Passage:
..........

While Nintendo kicked off the motion control revolution four years ago and quickly dominated the field, Microsoft and Sony are betting there’s a lot of life — and money — left in the category.

Playstation Move
Source:Sony
Playstation Move

Last Sunday, Sony’s new PlayStation Move controller went on sale and in November Microsoft will launch Kinect, it’s motion-tracking camera that essentially transforms players’ bodies into the controller. Both products are gambles — and, to some degree, risks — for the companies, who are hoping to keep the current generation of video game systems relevant for several years.

Sony hasn’t released any sales figures for Move, but retail checks show the peripheral to be moving gradually. That’s atypical of major game-related releases, which usually have a big initial burst, but it’s not entirely surprising. Sony didn’t heavily promote Move at launch, instead holding the bulk of its marketing budget in reserve for the holiday season, when the target audience is more likely to be in a buying mood.

“They have a little bit of a free window, but Sony’s not expecting a major lift until the gift givers show up at the stores,” says Colin Sebastian, an analyst with Lazard Capital Markets. “What we’ve seen with the Wii is it’s really a gift givers item, so this probably falls in the same camp. I’m not sure a lot of PlayStation 3 owners are rushing out to buy Move.”

While Nintendo has made an all-in bet with motion control this generation, Microsoft and Sony are using their new controllers as test balloons. Historically, casual gamers — the same ones who have made the Wii such a hit — have been critical to console manufacturers in the back half of each product cycle. This time, though, the competition for that market is much fiercer.

Even if they haven’t already bought a Wii, there are free social network games on sites like Facebook and the ever-growing influence of Apple’s iPhone and iPad vying for their attention.

..........

Information:
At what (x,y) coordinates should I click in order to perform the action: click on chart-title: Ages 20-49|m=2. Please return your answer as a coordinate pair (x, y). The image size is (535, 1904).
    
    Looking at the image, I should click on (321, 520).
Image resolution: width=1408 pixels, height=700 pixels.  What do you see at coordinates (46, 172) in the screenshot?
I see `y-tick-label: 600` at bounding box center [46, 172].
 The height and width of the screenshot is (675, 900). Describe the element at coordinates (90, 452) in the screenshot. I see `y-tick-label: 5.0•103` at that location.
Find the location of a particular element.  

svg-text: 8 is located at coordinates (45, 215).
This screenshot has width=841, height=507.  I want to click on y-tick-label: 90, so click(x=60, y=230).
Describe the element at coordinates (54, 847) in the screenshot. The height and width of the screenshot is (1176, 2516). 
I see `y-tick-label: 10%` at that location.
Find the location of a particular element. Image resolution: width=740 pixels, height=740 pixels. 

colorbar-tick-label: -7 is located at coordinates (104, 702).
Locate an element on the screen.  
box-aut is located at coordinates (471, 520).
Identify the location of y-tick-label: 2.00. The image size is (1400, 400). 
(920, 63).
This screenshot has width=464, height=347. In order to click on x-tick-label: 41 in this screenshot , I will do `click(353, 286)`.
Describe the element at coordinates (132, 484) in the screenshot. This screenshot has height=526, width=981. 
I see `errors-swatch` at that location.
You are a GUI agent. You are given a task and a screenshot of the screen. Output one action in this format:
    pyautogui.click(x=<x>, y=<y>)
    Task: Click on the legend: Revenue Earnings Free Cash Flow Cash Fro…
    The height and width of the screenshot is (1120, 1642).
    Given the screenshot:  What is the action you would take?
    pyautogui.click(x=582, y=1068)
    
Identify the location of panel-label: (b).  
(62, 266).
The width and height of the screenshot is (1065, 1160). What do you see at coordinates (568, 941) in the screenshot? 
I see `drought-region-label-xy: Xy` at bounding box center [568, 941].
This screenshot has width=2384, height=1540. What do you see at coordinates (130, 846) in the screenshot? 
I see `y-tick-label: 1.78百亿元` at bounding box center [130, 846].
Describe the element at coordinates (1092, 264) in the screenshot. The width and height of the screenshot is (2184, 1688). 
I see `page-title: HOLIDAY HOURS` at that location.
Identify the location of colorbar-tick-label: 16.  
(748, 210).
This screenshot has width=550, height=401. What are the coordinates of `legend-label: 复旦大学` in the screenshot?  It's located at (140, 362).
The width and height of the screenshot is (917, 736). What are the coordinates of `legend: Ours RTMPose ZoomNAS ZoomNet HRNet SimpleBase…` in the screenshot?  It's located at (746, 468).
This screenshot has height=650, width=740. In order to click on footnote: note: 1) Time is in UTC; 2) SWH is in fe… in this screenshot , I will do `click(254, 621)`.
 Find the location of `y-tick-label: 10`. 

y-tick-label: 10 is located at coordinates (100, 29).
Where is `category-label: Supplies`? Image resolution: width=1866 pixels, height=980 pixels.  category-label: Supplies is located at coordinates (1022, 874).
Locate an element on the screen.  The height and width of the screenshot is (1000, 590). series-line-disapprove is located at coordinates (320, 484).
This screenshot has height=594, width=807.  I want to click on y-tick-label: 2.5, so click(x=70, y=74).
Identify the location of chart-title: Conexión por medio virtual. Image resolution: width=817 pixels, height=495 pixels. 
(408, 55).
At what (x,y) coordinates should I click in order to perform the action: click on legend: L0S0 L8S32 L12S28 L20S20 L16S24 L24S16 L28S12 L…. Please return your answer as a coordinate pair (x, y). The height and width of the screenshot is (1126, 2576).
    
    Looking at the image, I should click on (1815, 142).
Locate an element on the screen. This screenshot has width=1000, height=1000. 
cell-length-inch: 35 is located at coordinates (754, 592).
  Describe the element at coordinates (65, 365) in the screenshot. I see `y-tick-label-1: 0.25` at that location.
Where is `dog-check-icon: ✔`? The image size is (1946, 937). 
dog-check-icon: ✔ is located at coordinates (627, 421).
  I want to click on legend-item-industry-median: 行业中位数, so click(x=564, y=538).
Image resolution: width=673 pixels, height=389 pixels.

..........

Tasks for this exercise:
a. Extract from the motion control article the part from "Even if they" up to and including "for their attention.", word for word.
b. Answer these questions from the motion control article:
(i) In which month will Microsoft launch Kinect?
(ii) Which firm does the analyst Colin Sebastian work for?
(iii) Which site is named as offering free social network games?

Numbered answers:
a.
Even if they haven’t already bought a Wii, there are free social network games on sites like Facebook and the ever-growing influence of Apple’s iPhone and iPad vying for their attention.

b.
(i) November
(ii) Lazard Capital Markets
(iii) Facebook